GHS alumna wins Muller Award

— Photo from Sarah Slack

Sarah Slack — here, on the deck of an icebreaker — journeyed to Antarctica to help map the seafloor under the edge of the Thwaites Glacier. Throughout her journey, Slack stayed in touch with her eighth-grade students through a blog.

Sarah Slack is one of just two teachers in New York City — the city has 75,000 teachers in 1,800 public schools — to win the Muller Award this year.

The award carries a $20,000 honorarium for the teacher and a $5,000 award for the school or organization of its nominator. 

Slack, who grew up in Guilderland, was nominated by Meredith McDermott, director of sustainability in the city’s education department.

McDermott wrote in her letter nominating Slack that they had met as founding members of the New York City Climate and Resilience Education Task Force.

She describes Slack as being “in the top tier of most proficient, prolific, and talented educators actively working in schools today” and cites many of her projects. This includes being “the only middle school teacher ever accepted to work as part of a NASA research team to examine the extent and variability of urban heat islands in NYC.”

In 2020, The Enterprise did a podcast with Slack, centering on her trip to Antarctica where she worked with professors and graduate students to map the seafloor under the edge of the Thwaites Glacier. Called the Doomsday Glacier, Thwaites, which is about the size of Florida, is melting more than other glaciers because of warm currents below.

“It is a stopper, holding back four other glaciers,” said Slack.
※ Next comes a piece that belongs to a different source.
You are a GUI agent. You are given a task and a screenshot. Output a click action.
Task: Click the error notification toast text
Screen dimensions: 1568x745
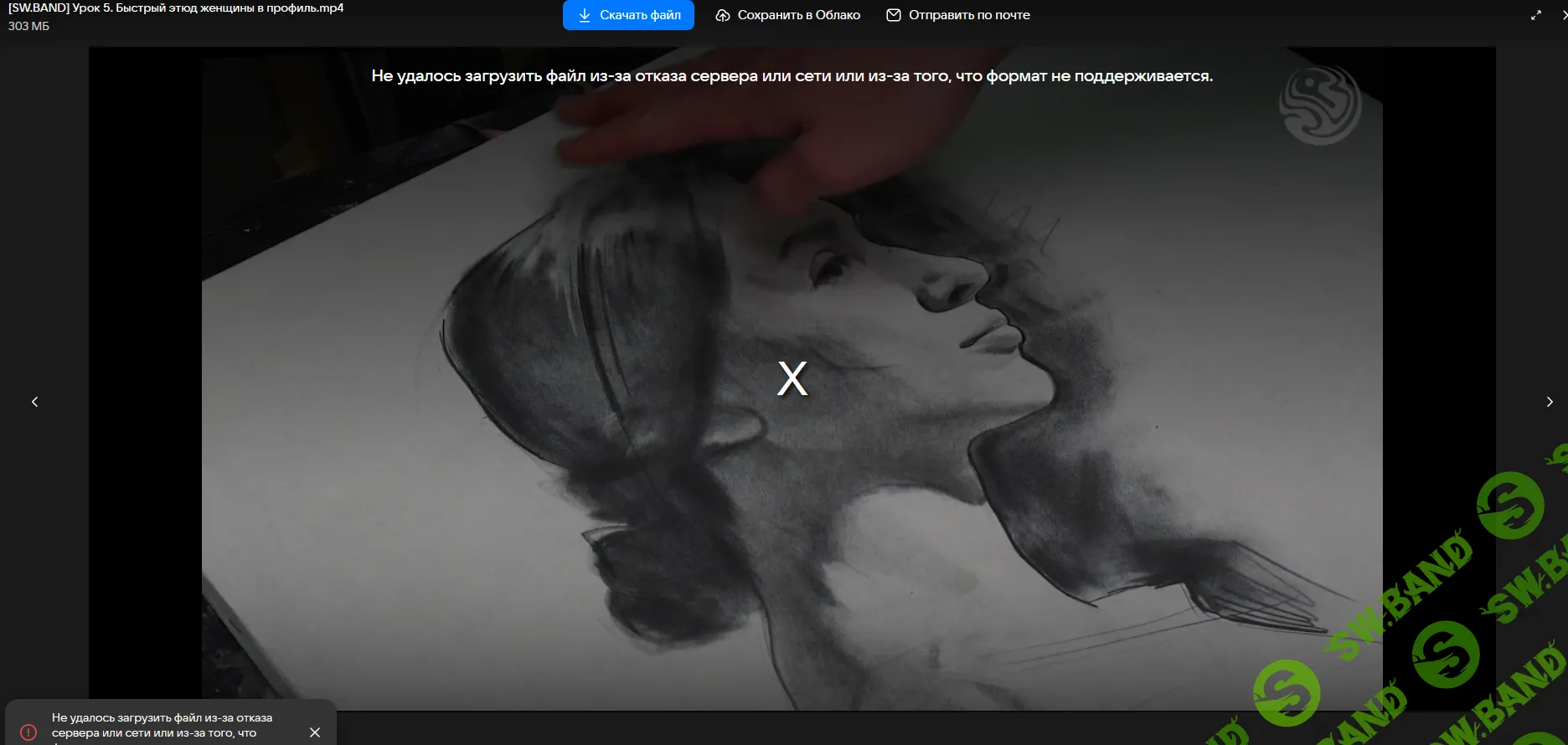[x=162, y=725]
If Thwaites were to melt, sea levels would rise two feet, said Slack, and, if other nearby glaciers melted, too, sea levels could rise another catastrophic 13 feet. Throughout her journey, Slack stayed in touch with her eighth-grade students through a blog and relished answering their questions.

Slack, who teaches eighth-grade science, technology, engineering, and math, known as STEM, at the Montauk School in Brooklyn, said that science teachers who taught her at Farnsworth Middle School and Guilderland High School shaped her into the explorer and teacher she became. “Our job is not just what we talk about in the classroom,” she said of being a teacher but, rather, modeling “who we are as people.”
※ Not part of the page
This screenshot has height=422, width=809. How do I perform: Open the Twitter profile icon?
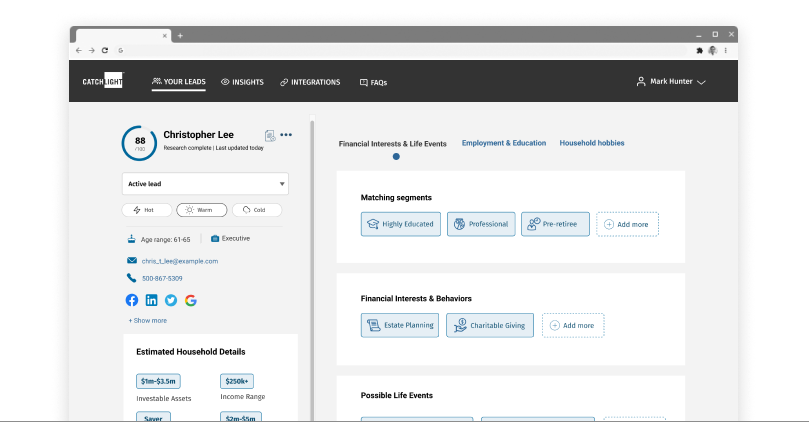[x=171, y=300]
Slack graduated from Guilderland High School in 1993, got a bachelor’s degree from Kalamazoo in Michigan, and went on for a master’s degree in plant biology from the University of Minnesota. 

She worked as the main educator on Pete Seeger’s sloop, the Clearwater, which plied the Hudson River, raising consciousness about environmental issues.
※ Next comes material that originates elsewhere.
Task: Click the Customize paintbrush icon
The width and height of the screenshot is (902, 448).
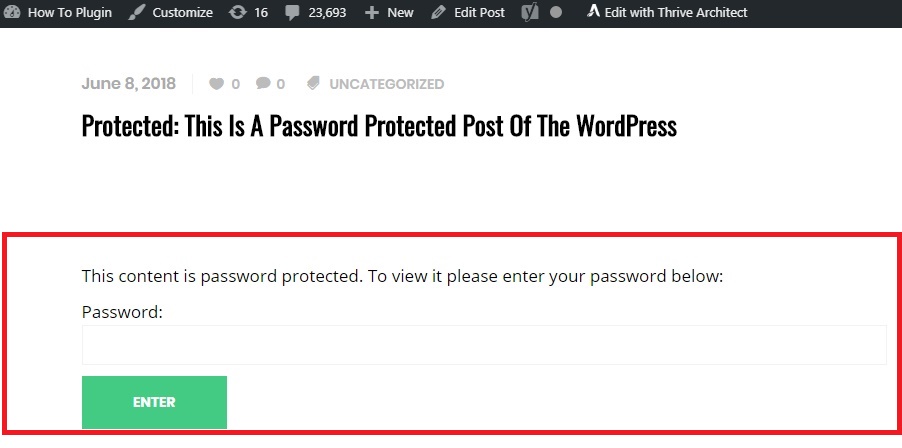Action: [136, 12]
Slack then worked for the Audubon Society before settling on teaching for a career, something her mother, Guilderland School Board member Judy Slack, said was always meant to be.

The Muller Award recipients — one math teacher and one science teacher — are chosen each year from among New York City’s MƒA, or Master Teachers for math and science. 

MƒA teachers receive up to $60,000 in stipends over four years to participate in and lead professional growth and enrichment opportunities. MƒA Board member Peter Muller, founder of an investment firm, pays for the award that is named after him.